Passons rapidement sur ce qui peut décevoir... L'auteur se complaît parfois dans de longues pages théoriques, par exemple lorsqu'il transcrit le devoir d'un enfant sur l'histoire Suisse: on croirait lire Wikipedia, et ce n'est pas super agréable. Sale fort en thème! De plus, certains personnages aiment se lancer dans de grandes théories, d'autant plus que l'écrivain leur donne l'espace voulu: le lecteur saura ainsi tout de la psychologie d'un interrogatoire. De manière sûre, disons-le à la décharge de l'écrivain: avant "Mauvaise personne", Fabio Benoit, commissaire à la Police judiciaire de Neuchâtel, est connu comme le signataire d'une étude sur les interrogatoires, rédigée en collaboration avec feu Olivier Guéniat, dédicataire de "Mauvaise personne". Si informées qu'elles soient, cependant, il est permis de trouver ces pages un brin longuettes.

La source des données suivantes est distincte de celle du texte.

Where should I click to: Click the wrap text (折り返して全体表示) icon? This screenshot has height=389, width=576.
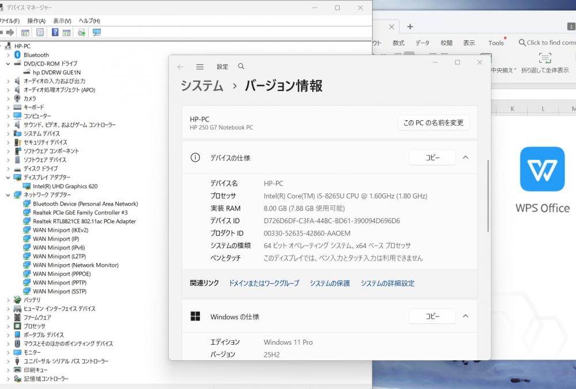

L'intrigue, quant à elle, est bien construite: tout part d'une bagnole à vendre. Urs Rosenwald, le vendeur, est un caïd suisse (oui, oui!) qui a son réseau en France; quant à l'acheteur, c'est Angel. Curieusement, ils se rencontrent à l'hôpital, et ça n'aurait jamais dû se produire: Angel comprend vite que la Porsche Cayenne qu'on essaie de lui vendre n'est pas claire. Accessoirement, il note que le vendeur, lui-même truand, affectionne les cabines téléphoniques, par discrétion. Des lieux en voie de disparition, ce que l'écrivain indique avec justesse, en les mettant en parallèle avec les téléphones portables, vus comme moins sûrs lorsqu'il s'agit de passer un coup de fil et qu'on a quelque chose à cacher.
On le relève aisément: chaque chapitre est l'espace de parole des différents personnages de ce roman; cela constitue une forme de polyphonie. Normal: lorsqu'il y a conflit de points de vue, face au juge, chaque voix compte à égalité. Si l'intrigue avance, l'auteur endosse à chaque chapitre le rôle d'un personnage différent, avec son regard et ses mots propres, même si l'on parle de la même chose. Cela sonne vrai, et sans exagération: chaque personnage fait figure de témoin. Et au début du roman, chaque personnage a à cœur de signer "son" chapitre, selon une jolie astuce formelle de la part de l'auteur.
On suppose d'ailleurs que les personnages n'ont pas été baptisés au hasard! Les noms sont en partie évocateurs: celui de Rachel Weiss rappelle celui de Rachel Weisz, et incite le lecteur à donner au personnage de "Mauvaise personne" le visage de l'actrice hollywoodienne. Quant au nom de Schawinsky, patronyme d'un policier, il évoque à coup sûr le nom d'un homme de médias suisse, Roger Schawinski. De leur côté, les truands bosniaques ont des noms qui sonnent juste. Enfin, pourquoi appeler Angelo Chiesa ("l'ange de l'église", littéralement traduit de l'italien) un homme à poigne qui n'aime pas qu'on l'emmerde? Bel exemple d'antiphrase! Antiphrase d'autant plus crédible que Chiesa est un patronyme courant dans le monde italophone, en particulier au Tessin.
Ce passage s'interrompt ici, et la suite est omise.